Joseph Fletcher
From Philosopedia
Fletcher, Joseph Francis III (1905—1992)
A theologian who once was an ordained Episcopal priest, Fletcher became a pioneer of medical ethics, teaching at the University of Virginia.
He wrote eleven books and more than 350 articles. In 1954, he published Morals and Medicine, The Moral Problems of the Patient's Right to Know the Truth, Contraception, Artificial Insemination, Sterilization, Euthanasia which, according to his The New York Times obituary, argued “the case for active euthanasia, for telling the truth to dying patients, for artificial insemination and for sterilization of those judged unfit for parenthood.”

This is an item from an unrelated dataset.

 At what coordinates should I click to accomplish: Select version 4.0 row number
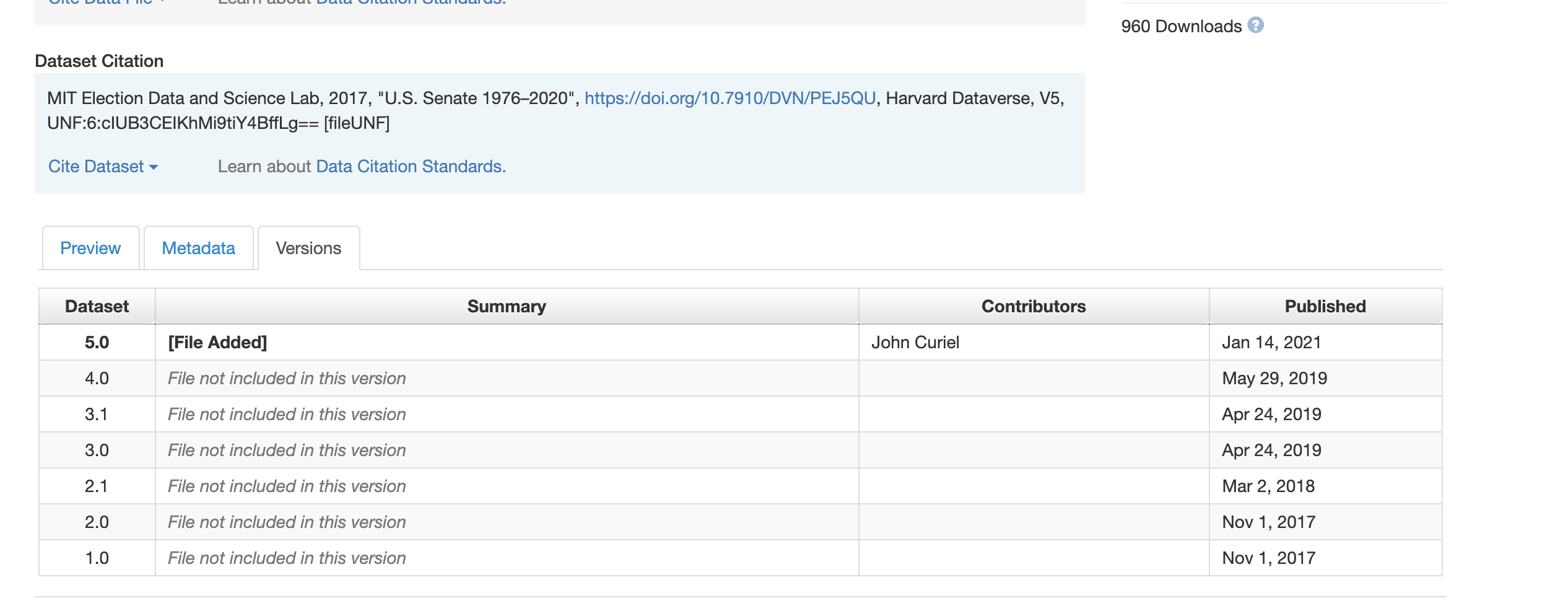pyautogui.click(x=97, y=379)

Sen. Joseph R. McCarthy once dubbed him “the Red Churchman,” for he was twice beaten unconscious while lecturing in the South for the Southern Tenant Farmers’ Union. Added The Times, “In the late 1960’s, he renounced belief in God and publicly espoused humanism, although he maintained many of his ties to religious groups and members of the clergy.”
In 1974, Fletcher was the American Humanist Association Humanist of the Year. In 1986 he was elected an honorary associate of the British Rationalist Press Association. He served on the Council for Secular Humanism’s Committee for the Scientific Examination of Religion, signed Humanist Manifesto II, and is a Humanist Laureate in the Council for Secular Humanism’s International Academy of Humanism.